Quando parlavano al telefono, per non farsi scoprire, temendo di essere intercettati, chiamavano i 'pizzinì pillole. E per la consegna dei messaggi più delicati ricorrevano ad escamotage a prova di polizia lanciando le lettere da e per uno dei capi di Cosa Nostra
PALERMO. Quando parlavano al telefono, per non farsi scoprire, temendo di essere intercettati, chiamavano i 'pizzinì pillole. E per la consegna dei messaggi più delicati ricorrevano ad escamotage a prova di polizia lanciando le lettere da e per il capomafia Mimmo Raccuglia giù da un viadotto dove altri emissari sapevano di trovarli. Oggi cinque postini del capomafia di Altofonte, accusati di associazione mafiosa, sono stati condannati complessivamente a oltre 37 anni di carcere dalla corte d'appello di Palermo.
Allo smistamento della corrispondenza del boss allora latitante la banda dedicava il week-end. I postini, tutti insospettabili, furono arrestati dalla polizia nel 2010. Mario Salvatore Tafuri, titolare della «Tafuri Costruzioni» e gestore dell'impianto di calcestruzzi Co. edil. cem di Altofonte ha avuto 9 anni di carcere. Stessa pena per l'imprenditore edile di Camporeale Girolamo Liotta e per un dipendente della Co.edil.cem Giacomo Bentivegna.
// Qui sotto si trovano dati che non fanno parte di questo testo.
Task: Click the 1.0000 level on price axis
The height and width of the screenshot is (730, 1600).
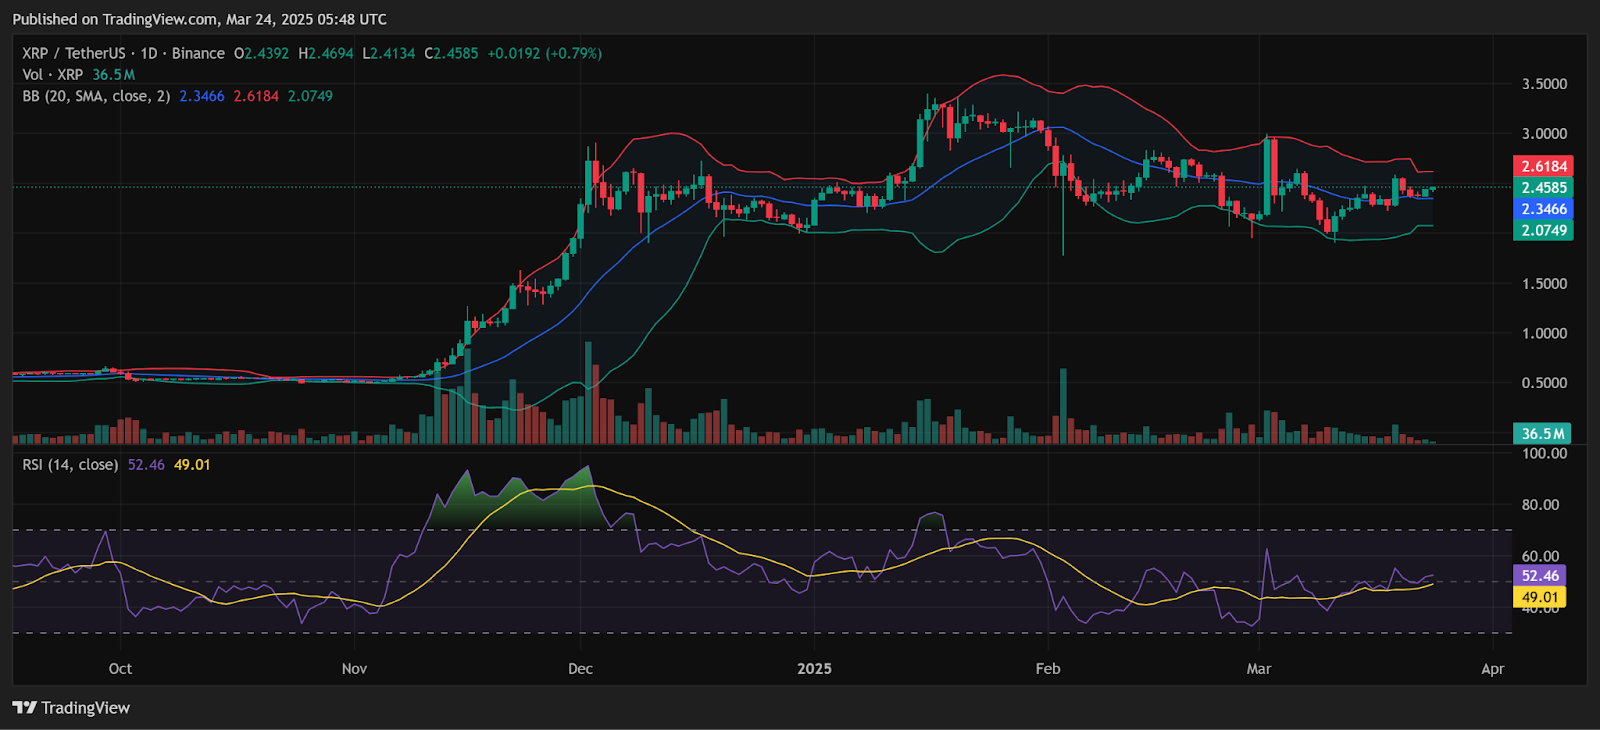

A sette anni è stato condannato Giuseppe Campanella, impiegato del Comune di Salaparuta (Trapani); mentre tre anni e sei mesi sono stati inflitti a Marco Lipari, imprenditore agricolo di Camporeale.
Raccuglia venne catturato dopo 15 anni di latitanza. Soprannominato «il veterinario», il boss ha tre condanne all'ergastolo (una per l'omicidio del piccolo Giuseppe Di Matteo). Durante la sua latitanza, nonostante i servizi di osservazione disposti nei confronti della moglie, Raccuglia riuscì a diventare padre per la seconda volta. Il boss era considerato uno degli aspiranti al vertice della
mafia palermitana essendo il capo incontrastato delle cosche a Partinico grosso centro fra Palermo e Trapani.